Jella Lehman was born in Stuttgart in 1891 to a family in manufacturing. At age 17 in 1908, she organized an international reading room for children of foreign workers at a tobacco factory. In 1913 she married Gustav Horace Lepman, German-American co-owner of a factory in Stuttgart and had two children. Lepman served in WWI and due to war injuries, died in 1922, leaving Jella widowed at 31.

She took to journalism, one of the first women in Germany to do so and published her first children’s book in 1927, which was also performed on stage. With the rise of the Nazis regime she was in danger as a Jew and emigrated with her children to England via Italy. She continued her journalism and then joined the BBC. After WWII she returned to Germany and undertook consultations. In 1948 she organized the first international exhibition of 2,000 books from 14 countries, which became the founding collection for the International Youth Library. She went on to inaugurate IBBY in 1953 and initiated the awarding of the Hans Christian Anderson Award for writers and illustrators of children’s literature.

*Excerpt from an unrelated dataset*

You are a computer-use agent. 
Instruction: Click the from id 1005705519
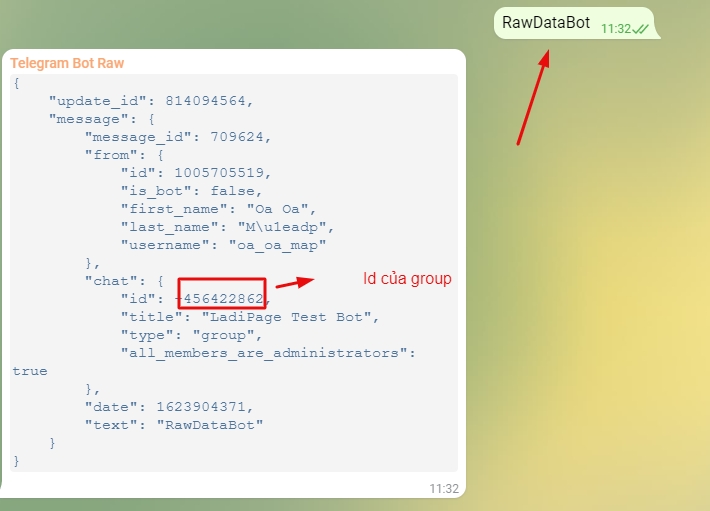coord(220,173)
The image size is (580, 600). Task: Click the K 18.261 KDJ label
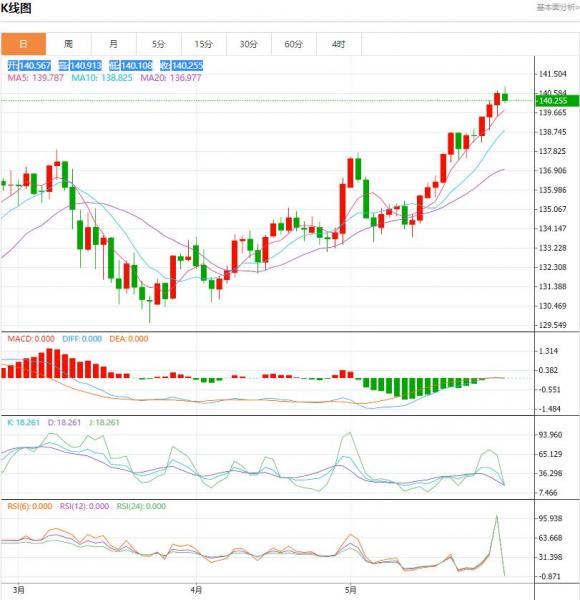[x=24, y=422]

She authored much fiction for children and young adults. Jella died in Zurich at age 79 in 1970. To mark her 100th birthday in 1991, the Jella Lepman Medal was inaugurated in Munich and is awarded annually to individuals and institutions that make lasting contributions to children’s literature.

Contents of Vol 1

Coming back to the book I comment on, the 16 stories which target young ones of 12 to 14 aim at reaching the psyche of that age – growing up, first crushes, nature, animal welfare and include ingredients that make for interested reading such as mystery, adventure, strange creatures, the supernatural. Additionally, insidiously convey messages.

The titles of some of the 16 stories I mention indicate the inclusion of the necessary ingredients to catch the interest of the targeted age range: Weird Sisters, The Trap Expert, Burrrp! The Special Assignment, Ogre at the Feast, Homework, Pest Control, The Monster Under My Bed. Some held me spellbound, and all were very ingeniously constructed and flawlessly written. I do not analyze any as I preferred to write about IBBY and its founder, informative and interesting. The stories can be critiqued by those who read them. They will all agree they made for good reading.

One interesting fact about the workshop mentioned to me was that Ranjit Lal gave the participants the first paragraph of a story which they had to develop on and continue as they felt inclined. The results and endings would surely have been stunningly diverse.

Priced Rs 540/- this first volume is available at Barefoot Bookshop, to name but one sales point. It would make an excellent Christmas present since we parents and grandparents need to encourage kids to read among the competitive recreations that crowd their lives – TV, computer games, all purpose smart phones. Reading is an essential necessity in life and needs must be made a habit in children, more so English reading.